The easy solution is to just flip the signs of my rotations, but I'd rather know what's wrong. Thank you.

Edit: For what it's worth, I can confirm that if I hold "a" such that the cube is rotated 45 degrees (so a little more rotated than the second image), my cube's rotation (x, y, z, w) = (0, 0.389125, 0, 0.918102), which agrees with this page if I set y = 1 and the angle (radians) to 0.785398 (45 degrees). So the final rotation quaternion is correct, but my cube still rotates in the wrong direction. This makes me think there is something wrong with my code.

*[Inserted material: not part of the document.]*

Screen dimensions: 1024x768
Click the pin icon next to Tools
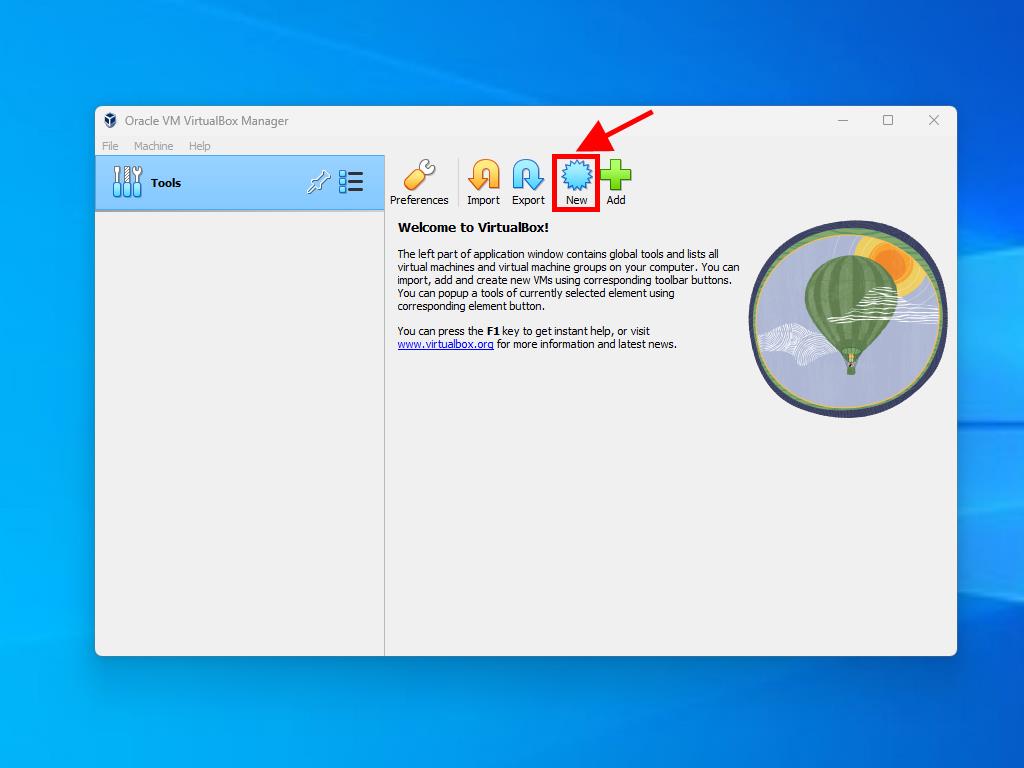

This is the final quaternion rotation matrix after holding "a" until it rotates 45 degrees clockwise:

{0.705871, 0, 0.708341, 0, }
{0, 1, 0, 0, }
{-0.708341, 0, 0.705871, 0, }
{0, 0, 0, 1, }

Which according to the same site is { [ 0, 1, 0 ], 45.1000806 }, which is what I want, but still the rotation is clockwise, not anticlockwise.


Solution

  • You build your matrix in row-major order, but glMultMatrixf expects a column-major matrix. Transposing a rotation matrix is equivalent to inverting it, i.e. rotating in the opposite direction.

    To fix it, either build your matrix in column-major order, transpose it, or use glMultTransposeMatrixf.